Recombinant adeno-associated virus (rAAV) vectors are limited by the requirement for host-cell DNA synthesis to generate a complementary strand from the single-stranded virion DNA template. This occurs with varying efficiency in different cell types and can be induced through treatment with co-infecting adenovirus, UV irradiation, or other means of DNA damage or cell stress. We have circumvented this limitation using the tendency of AAV to package dimeric inverted repeat DNA molecules when the genome is half the wild-type genome length. These genomes can re-anneal to form ds-DNA upon release from the capsid with no host-cell DNA synthesis required. The self-complementary rAAV (scAAV) transduces more efficiently than the homologous single-strand rAAV and is unaffected by inhibitors of DNA synthesis. In mouse muscle and liver, scAAV transgene expression began sooner, reached higher levels, and was observable at lower doses than conventional single-strand rAAV vectors. Transduction in mouse liver with rAAV had previously been limited to less than 5% of hepatocytes. Using the scAAV, we can transduce approximately 50% of mouse hepatocytes after a single tail-vein injection using the same dose. This illustrates both the quantitative and qualitative advantage of the scAAV vectors. In brain, greater expression levels and saturation of the injected area were achieved when the need for DNA synthesis was eliminated.
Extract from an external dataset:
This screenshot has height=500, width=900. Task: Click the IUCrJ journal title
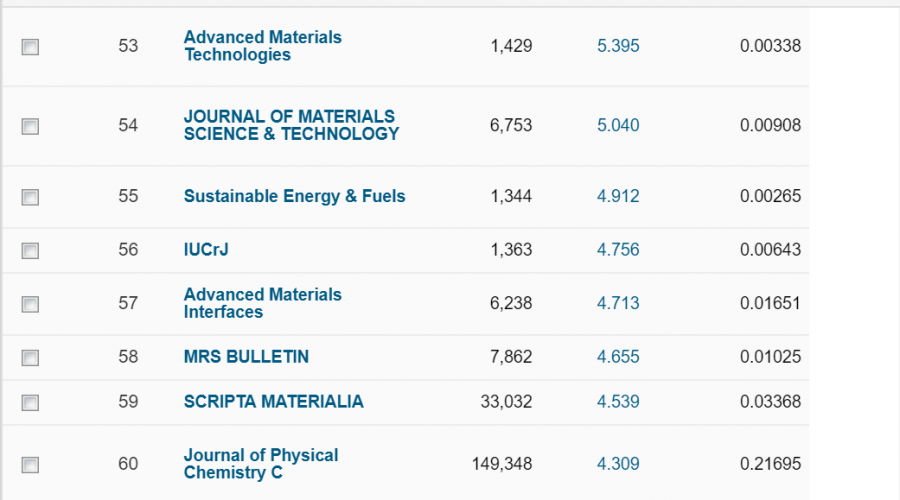[206, 250]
The scAAV vectors have sufficient genetic capacity for gene therapy applications including delivery of small protein coding genes and ribozyme and anti-sense RNA strategies. Apart from its utility as a vector, scAAV represents a unique intermediate in the rAAV transduction pathway, which can further our understanding of barriers to rAAV transduction.
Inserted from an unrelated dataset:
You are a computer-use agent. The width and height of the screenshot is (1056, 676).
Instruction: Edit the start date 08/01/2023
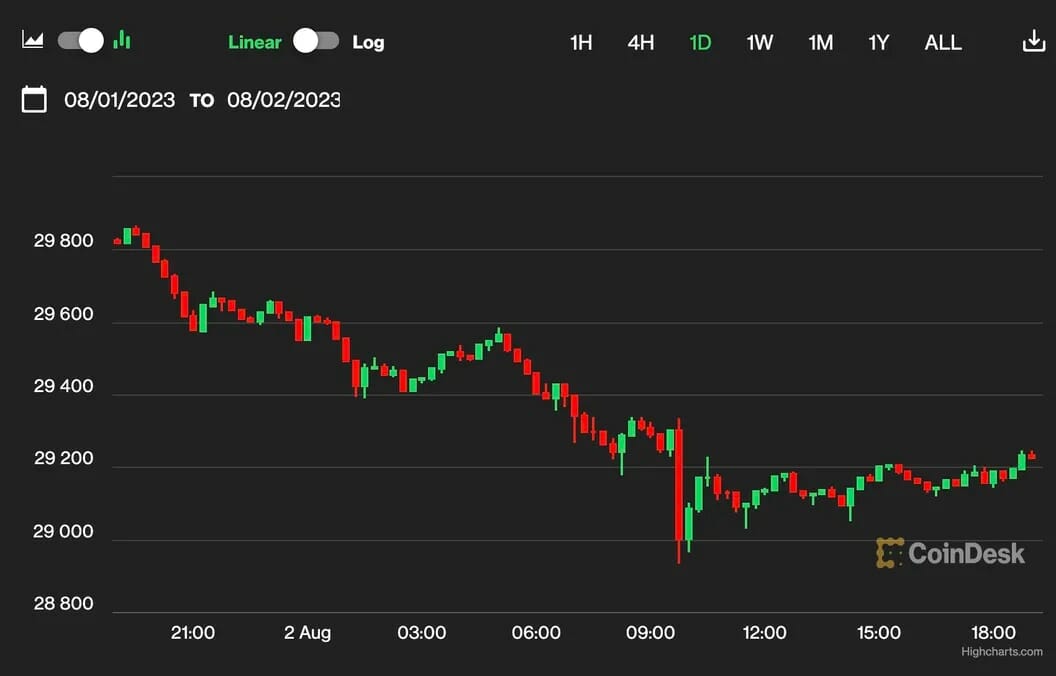pyautogui.click(x=119, y=100)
In Aim 1, a liver ischemia-reperfusion model will be used to ask whether the rapid onset of scAAV gene expression will allow its use to deliver an anti-oxidant gene for protection of transplanted tissue and organs.
In Aim 2, will focus on whether scAAV vectors can express therapeutic genes in the central nervous system more effectively than single-strand rAAV vectors. The transducing efficiency of scAAV, packaged into different AAV serotypes, will be tested in mouse brain and the feasibility of adapting Tet regulation to scAAV vectors will be tested by separately packaging the transgene and regulatory gene and co-delivering them in a single-injection. This system will be adapted to the delivery of the gene coding iduronate sulfatase for correction of MPS II in a Hunters disease mouse model.
In Aim 3, the feasibility of expanding the scAAV coding capacity by using the intrinsic AAV terminal repeat (TR) promoter activity will be tested. The production and purification of scAAV vectors has been streamlined by creating constructs with mutations in one TR, forcing the replication of dimeric genomes. These will be tested for the effects of the mutations on transcription initiation from the terminal repeats.